**YOUR OBJECTIVE**
Could you restate word for word the lines running from the one with "Click the 20 mins duration text" to the end of the data, both ends included, but without pictures?

**SUPPLIED DATA**
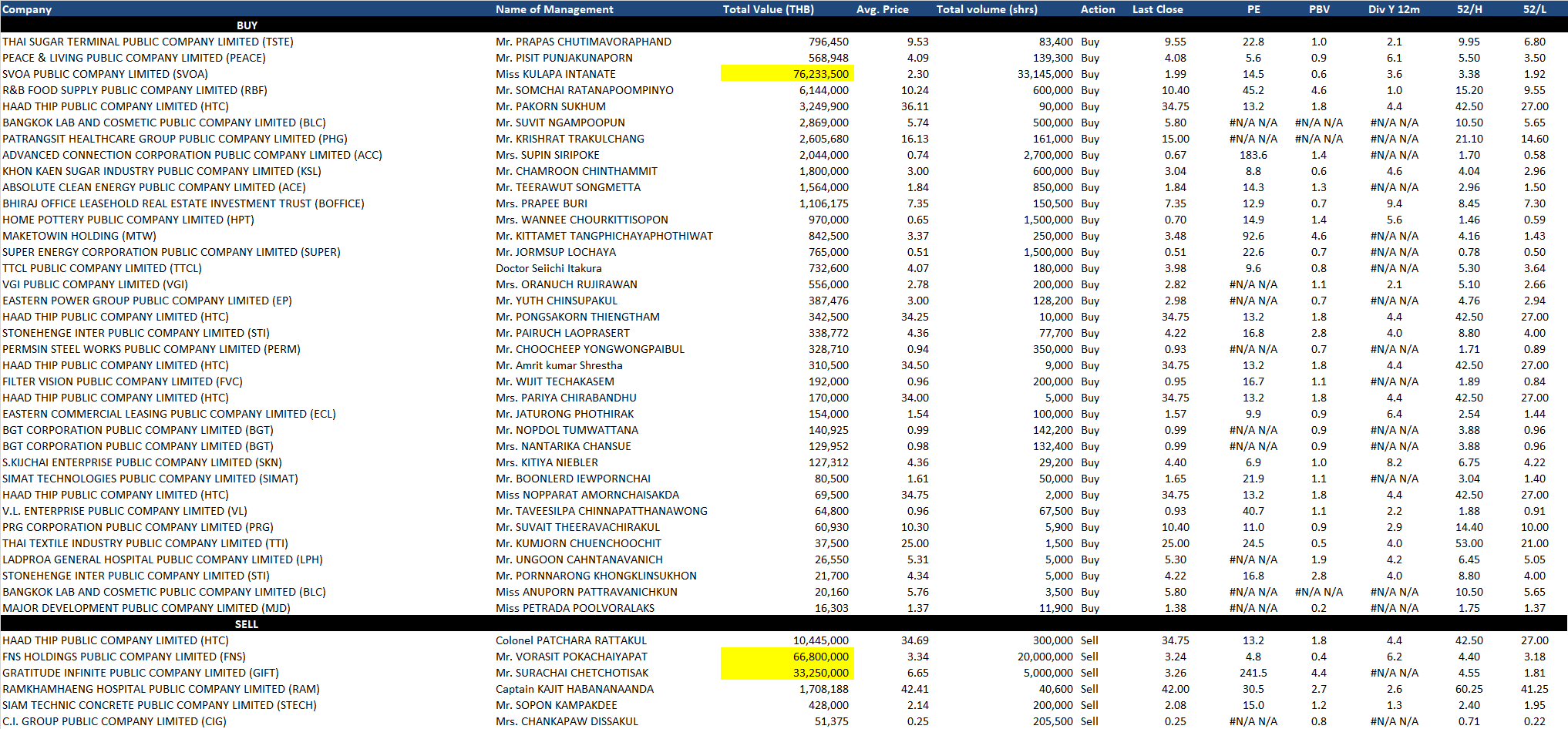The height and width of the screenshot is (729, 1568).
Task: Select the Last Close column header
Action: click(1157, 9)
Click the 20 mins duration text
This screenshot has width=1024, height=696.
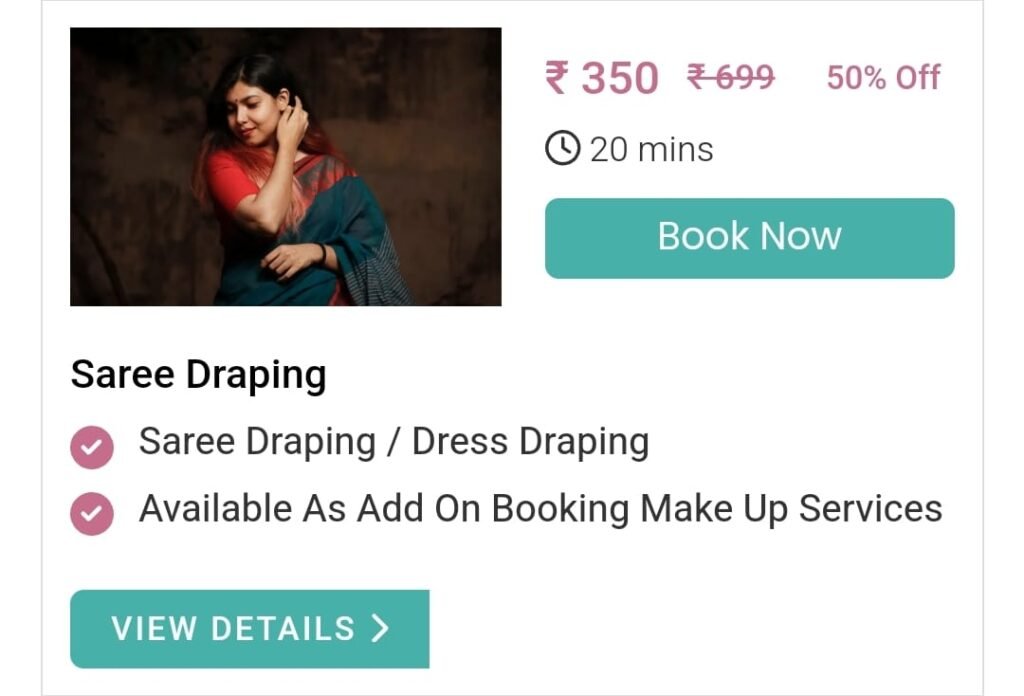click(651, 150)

**RESPONSE AREA**
Click the 20 mins duration text
This screenshot has width=1024, height=696.
click(651, 150)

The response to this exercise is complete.